● **Exercise goal**: Turn each line of the entries below into a Markdown table with the columns "Row" and "Line." Number the rows in order and leave out blank lines.

● **Element lookup entries**:
____
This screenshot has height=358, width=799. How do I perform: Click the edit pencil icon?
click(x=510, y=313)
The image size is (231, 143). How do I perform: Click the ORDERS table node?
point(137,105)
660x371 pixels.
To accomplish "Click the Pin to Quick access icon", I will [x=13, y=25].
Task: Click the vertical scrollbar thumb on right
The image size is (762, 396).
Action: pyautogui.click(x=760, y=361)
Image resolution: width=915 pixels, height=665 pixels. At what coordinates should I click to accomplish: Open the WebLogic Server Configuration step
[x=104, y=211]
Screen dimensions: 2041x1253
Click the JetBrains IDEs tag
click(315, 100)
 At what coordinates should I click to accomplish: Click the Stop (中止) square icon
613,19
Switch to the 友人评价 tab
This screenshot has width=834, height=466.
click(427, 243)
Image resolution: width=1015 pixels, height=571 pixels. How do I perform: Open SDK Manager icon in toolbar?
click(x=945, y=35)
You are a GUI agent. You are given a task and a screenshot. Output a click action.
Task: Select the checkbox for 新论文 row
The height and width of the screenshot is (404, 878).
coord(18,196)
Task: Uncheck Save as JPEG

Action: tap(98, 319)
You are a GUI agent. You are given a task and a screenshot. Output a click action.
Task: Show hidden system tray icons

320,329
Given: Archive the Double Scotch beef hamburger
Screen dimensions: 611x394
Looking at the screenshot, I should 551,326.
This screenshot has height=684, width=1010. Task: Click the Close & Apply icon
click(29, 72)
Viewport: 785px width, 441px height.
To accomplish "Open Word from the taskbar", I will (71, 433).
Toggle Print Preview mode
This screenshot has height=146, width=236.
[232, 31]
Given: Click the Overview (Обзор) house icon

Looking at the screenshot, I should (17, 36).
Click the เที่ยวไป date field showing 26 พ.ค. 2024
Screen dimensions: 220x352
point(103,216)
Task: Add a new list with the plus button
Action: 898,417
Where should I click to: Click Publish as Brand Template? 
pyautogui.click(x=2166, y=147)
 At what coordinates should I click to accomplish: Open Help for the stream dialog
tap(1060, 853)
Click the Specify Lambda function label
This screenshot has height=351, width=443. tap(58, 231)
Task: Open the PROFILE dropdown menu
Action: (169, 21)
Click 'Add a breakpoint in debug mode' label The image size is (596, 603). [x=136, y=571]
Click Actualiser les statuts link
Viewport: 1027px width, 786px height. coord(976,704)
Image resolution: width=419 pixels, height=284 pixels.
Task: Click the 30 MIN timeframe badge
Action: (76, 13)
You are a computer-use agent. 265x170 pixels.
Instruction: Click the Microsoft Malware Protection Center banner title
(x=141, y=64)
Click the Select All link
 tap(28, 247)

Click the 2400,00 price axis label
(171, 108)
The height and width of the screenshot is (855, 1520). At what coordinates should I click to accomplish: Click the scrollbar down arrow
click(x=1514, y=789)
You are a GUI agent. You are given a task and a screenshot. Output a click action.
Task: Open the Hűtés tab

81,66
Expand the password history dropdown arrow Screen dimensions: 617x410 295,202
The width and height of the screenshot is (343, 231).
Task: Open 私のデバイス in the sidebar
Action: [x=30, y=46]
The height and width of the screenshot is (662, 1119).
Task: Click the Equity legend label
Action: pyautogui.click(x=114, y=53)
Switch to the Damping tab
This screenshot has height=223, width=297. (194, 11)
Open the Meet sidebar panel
____
● **Answer**:
| Row | Line |
|---|---|
| 1 | This screenshot has height=358, width=799. How do I perform: Click the edit pencil icon? |
| 2 | click(x=510, y=313) |
| 3 | The image size is (231, 143). How do I perform: Click the ORDERS table node? |
| 4 | point(137,105) |
| 5 | 660x371 pixels. |
| 6 | To accomplish "Click the Pin to Quick access icon", I will [x=13, y=25]. |
| 7 | Task: Click the vertical scrollbar thumb on right |
| 8 | The image size is (762, 396). |
| 9 | Action: pyautogui.click(x=760, y=361) |
| 10 | Image resolution: width=915 pixels, height=665 pixels. At what coordinates should I click to accomplish: Open the WebLogic Server Configuration step |
| 11 | [x=104, y=211] |
| 12 | Screen dimensions: 2041x1253 |
| 13 | Click the JetBrains IDEs tag |
| 14 | click(315, 100) |
| 15 |  At what coordinates should I click to accomplish: Click the Stop (中止) square icon |
| 16 | 613,19 |
| 17 | Switch to the 友人评价 tab |
| 18 | This screenshot has width=834, height=466. |
| 19 | click(427, 243) |
| 20 | Image resolution: width=1015 pixels, height=571 pixels. How do I perform: Open SDK Manager icon in toolbar? |
| 21 | click(x=945, y=35) |
| 22 | You are a GUI agent. You are given a task and a screenshot. Output a click action. |
| 23 | Task: Select the checkbox for 新论文 row |
| 24 | The height and width of the screenshot is (404, 878). |
| 25 | coord(18,196) |
| 26 | Task: Uncheck Save as JPEG |
| 27 | Action: tap(98, 319) |
| 28 | You are a GUI agent. You are given a task and a screenshot. Output a click action. |
| 29 | Task: Show hidden system tray icons |
| 30 | 320,329 |
| 31 | Given: Archive the Double Scotch beef hamburger |
| 32 | Screen dimensions: 611x394 |
| 33 | Looking at the screenshot, I should 551,326. |
| 34 | This screenshot has height=684, width=1010. Task: Click the Close & Apply icon |
| 35 | click(29, 72) |
| 36 | Viewport: 785px width, 441px height. |
| 37 | To accomplish "Open Word from the taskbar", I will (71, 433). |
| 38 | Toggle Print Preview mode |
| 39 | This screenshot has height=146, width=236. |
| 40 | [232, 31] |
| 41 | Given: Click the Overview (Обзор) house icon |
| 42 | Looking at the screenshot, I should (17, 36). |
| 43 | Click the เที่ยวไป date field showing 26 พ.ค. 2024 |
| 44 | Screen dimensions: 220x352 |
| 45 | point(103,216) |
| 46 | Task: Add a new list with the plus button |
| 47 | Action: 898,417 |
| 48 | Where should I click to: Click Publish as Brand Template?  |
| 49 | pyautogui.click(x=2166, y=147) |
| 50 |  At what coordinates should I click to accomplish: Open Help for the stream dialog |
| 51 | tap(1060, 853) |
| 52 | Click the Specify Lambda function label |
| 53 | This screenshot has height=351, width=443. tap(58, 231) |
| 54 | Task: Open the PROFILE dropdown menu |
| 55 | Action: (169, 21) |
| 56 | Click 'Add a breakpoint in debug mode' label The image size is (596, 603). [x=136, y=571] |
| 57 | Click Actualiser les statuts link |
| 58 | Viewport: 1027px width, 786px height. coord(976,704) |
| 59 | Image resolution: width=419 pixels, height=284 pixels. |
| 60 | Task: Click the 30 MIN timeframe badge |
| 61 | Action: (76, 13) |
| 62 | You are a computer-use agent. 265x170 pixels. |
| 63 | Instruction: Click the Microsoft Malware Protection Center banner title |
| 64 | (x=141, y=64) |
| 65 | Click the Select All link |
| 66 |  tap(28, 247) |
| 67 | Click the 2400,00 price axis label |
| 68 | (171, 108) |
| 69 | The height and width of the screenshot is (855, 1520). At what coordinates should I click to accomplish: Click the scrollbar down arrow |
| 70 | click(x=1514, y=789) |
| 71 | You are a GUI agent. You are given a task and a screenshot. Output a click action. |
| 72 | Task: Open the Hűtés tab |
| 73 | 81,66 |
| 74 | Expand the password history dropdown arrow Screen dimensions: 617x410 295,202 |
| 75 | The width and height of the screenshot is (343, 231). |
| 76 | Task: Open 私のデバイス in the sidebar |
| 77 | Action: [x=30, y=46] |
| 78 | The height and width of the screenshot is (662, 1119). |
| 79 | Task: Click the Equity legend label |
| 80 | Action: pyautogui.click(x=114, y=53) |
| 81 | Switch to the Damping tab |
| 82 | This screenshot has height=223, width=297. (194, 11) |
| 83 | Open the Meet sidebar panel |